Jurors in the Enron trial hear a sixth day of testimony from the failed energy company's former head of investor relations, Mark Koenig. He has testified that Enron's earnings were sometimes changed at the last minute to please Wall Street and that top executives were aware of the changes.

MICHELE NORRIS, host:

In Houston today, jurors in the Enron trial heard a sixth day of testimony from the failed company's former head of investor relations, Mark Koenig. Koenig's job made him Enron's ambassador to Wall Street. He was the person to call if there were questions about the company's earnings, operations or forecast. Last week, he testified that Enron's earnings were sometimes changed at the last minute to please Wall Street, and that Enron's top executives, Ken Lay and Jeffrey Skilling, knew what was going on. Skilling's lawyer has spent the last four days trying to undermine that testimony.

Joining us now from Houston is NPR's Wade Goodwyn. Wade, tell me, how is Mr. Koenig holding up after four days of cross-examination?

WADE GOODWYN reporting:

Well, he's holding up pretty well. He's been a very tough witness for the defense to cross-examine, mostly because he comes across as so composed and knowledgeable. Today in particular the defense lawyers have gotten sharp with him, but not only does he hold the line, he often gets in effective jabs himself that help the government and hurt the defense. For example, when defense lawyers try to portray some of these conference calls with analysts as innocent, Koenig will speak up and say why he thinks these calls were, in fact, so misleading that they were criminal.

NORRIS: Mr. Koenig's appearance as the prosecutor's first witness was a bit of a surprise. Why was he chosen?

GOODWYN: Well, he's in charge of investor relations. It doesn't sound like an important title, but he had an important job. He related to the analysts whose opinions helped shape Enron's stock price, and so he was sitting in on all these conference calls between Jeff Skilling and the analysts during the last two years of Enron's life, and the government is especially focusing on the last year, 2001, and what Skilling was telling the analysts in these phone calls about what kind of financial shape Enron was in. Luckily for the government, all of these calls were recorded, so there's no dispute about what was said, which is often the first line of defense in these white collar trials. No, I didn't actually say that, or I didn't really mean that. In this case, the jury gets to hear exactly what Jeff Skilling and Ken Lay were saying, word for word.

NORRIS: So what was said?

GOODWYN: Different things in different calls, but the theme is the same. Koenig testified that he and Skilling misled analysts by not revealing the true financial situation of two of the company's biggest divisions, retail and broadband. For example, the retail division, which was called Enron Energy Services, they lost more than a quarter of a billion dollars in just one quarter. But instead of coming clean, Koenig testified that Enron secretly transferred those losses into its very profitable wholesale division. And in the conference calls, the jury heard Skilling tell analysts about all the tremendous performance of Enron Energy Services and Enron's broadband division, but Koenig said the analysts weren't getting the full story.

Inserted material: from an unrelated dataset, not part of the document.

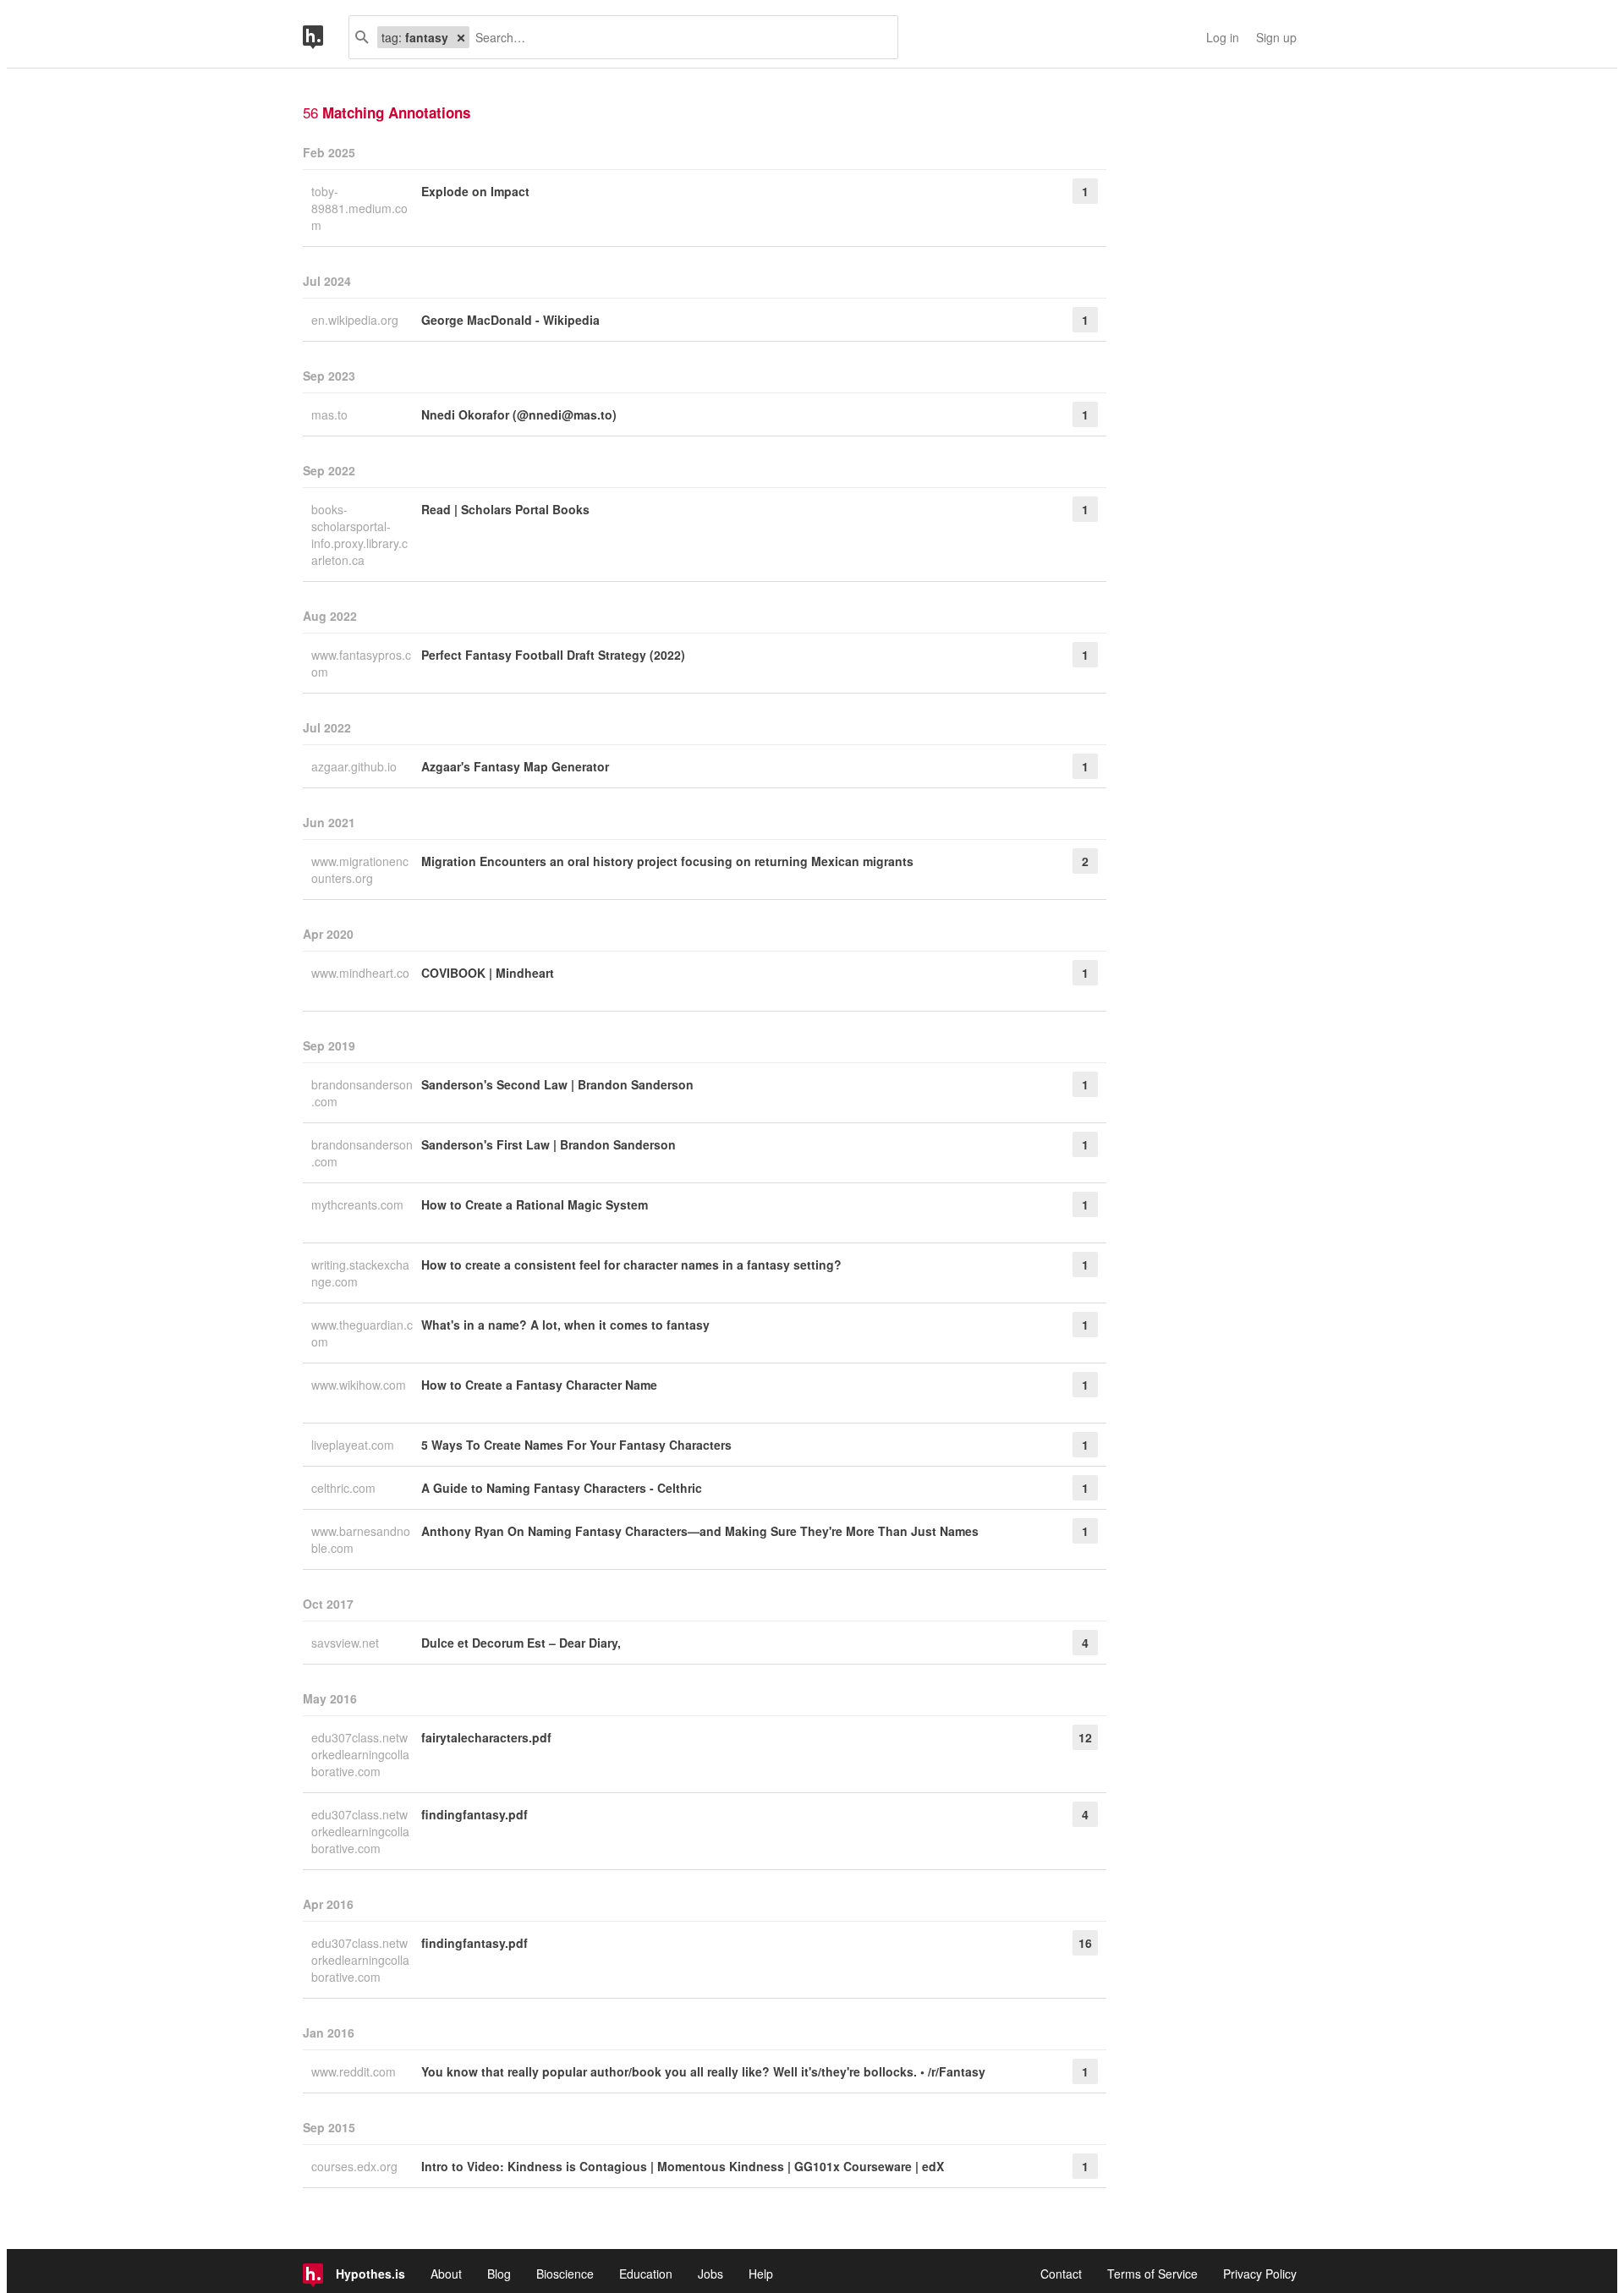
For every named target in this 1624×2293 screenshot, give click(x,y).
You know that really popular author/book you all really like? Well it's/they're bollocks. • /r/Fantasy (703, 2071)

NORRIS: The defense strategy here is to prove that not only are Skilling and Lay innocent but that the other Enron executives who pleaded guilty are innocent, too. That seems like a pretty bold strategy.

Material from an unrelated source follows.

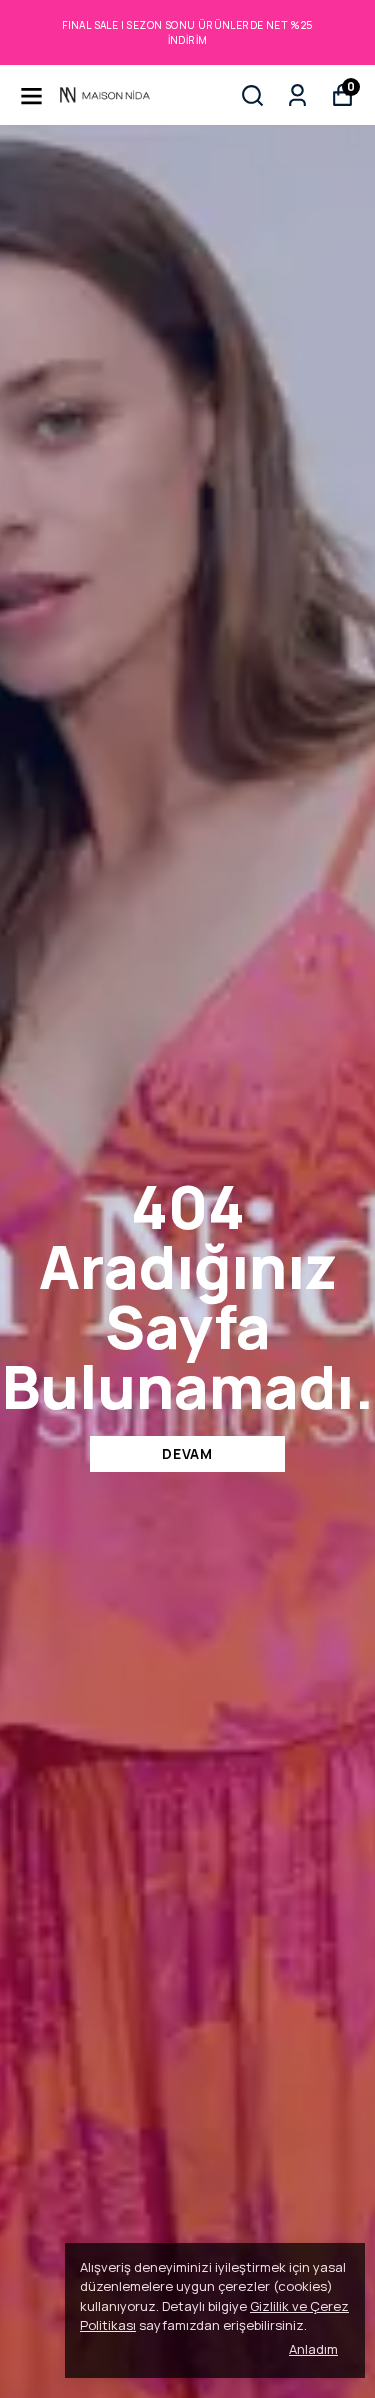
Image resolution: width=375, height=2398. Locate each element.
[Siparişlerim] (297, 95)
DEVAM (187, 1453)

GOODWYN: It's an audacious strategy. The defense theory is that except for CFO Andrew Fastow and two of his lieutenants in finance, nobody else at Enron committed any crime. There was a moment earlier in the week where during cross- examination Koenig got a little teary when Skilling's lawyer, Daniel Petrocelli, asked him how old his children were when Koenig pleaded guilty.

That kind of emphasized for the defense the pressure Koenig was under. Petrocelli tried to demonstrate to the jury that Koenig was in fact innocent, that he was coerced by the government. But that meant Koenig kept repeating the fact that he was guilty and describe all the ways he was guilty. And some of those acts involved Mr. Petrocelli's client, Jeff Skilling, being in the room, sitting right next to him and participating in those acts.

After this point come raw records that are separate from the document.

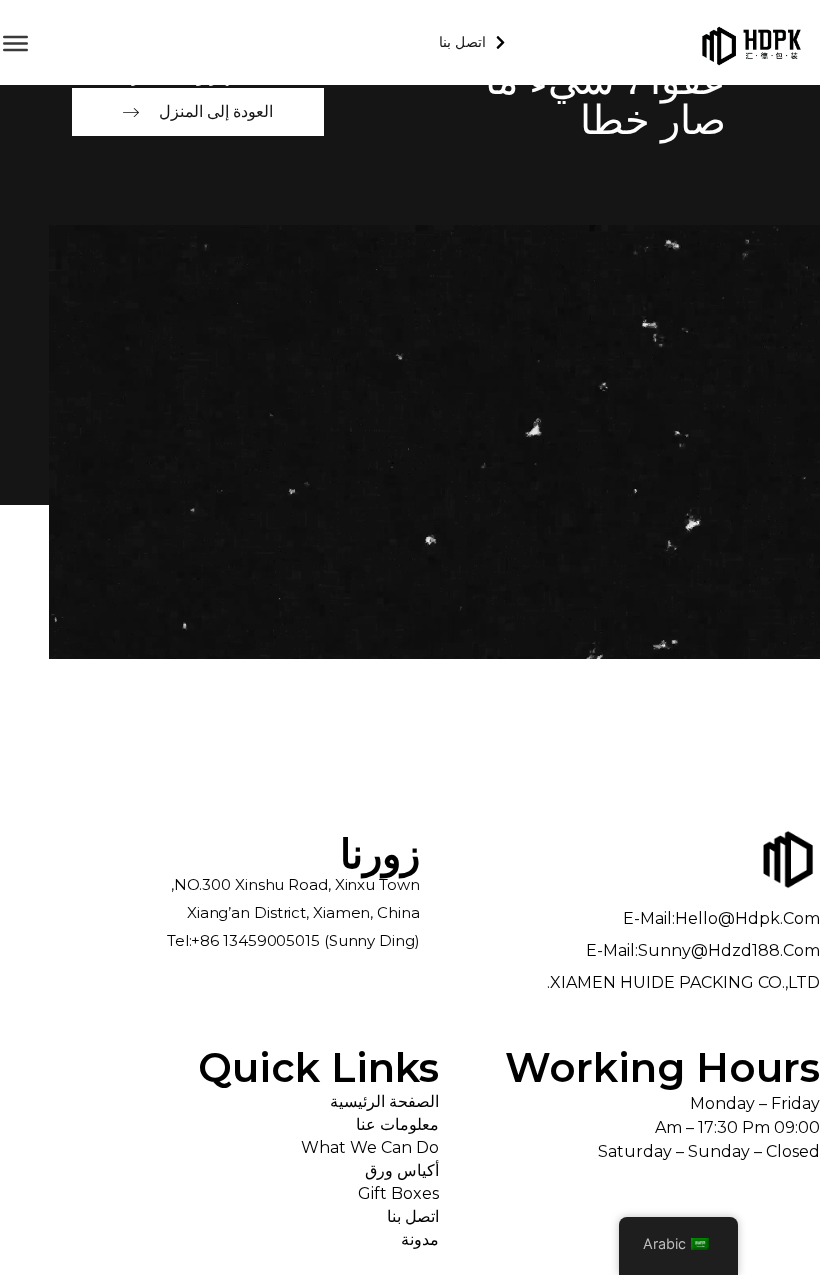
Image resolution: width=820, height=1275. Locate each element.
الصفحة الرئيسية (384, 1101)
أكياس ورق (401, 1170)
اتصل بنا (412, 1216)
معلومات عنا (397, 1124)
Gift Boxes (398, 1193)
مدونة (419, 1239)
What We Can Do (369, 1147)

NORRIS: And Ken Lay and Jeffrey Skilling, what's their demeanor been in the courtroom?

GOODWYN: Mr. Skilling's demeanor, he looks tense. Mr. Lay looks grim. I think the ramifications of this trial are beginning to set in. Mr. Skilling's wife at one point began to cry during a break, and she had to be consoled. So just how high the stakes are for everybody is becoming apparent.

NORRIS: Thank you, Wade.

GOODWYN: My pleasure.

NORRIS: NPR's Wade Goodwyn, speaking to us from the courthouse in Houston.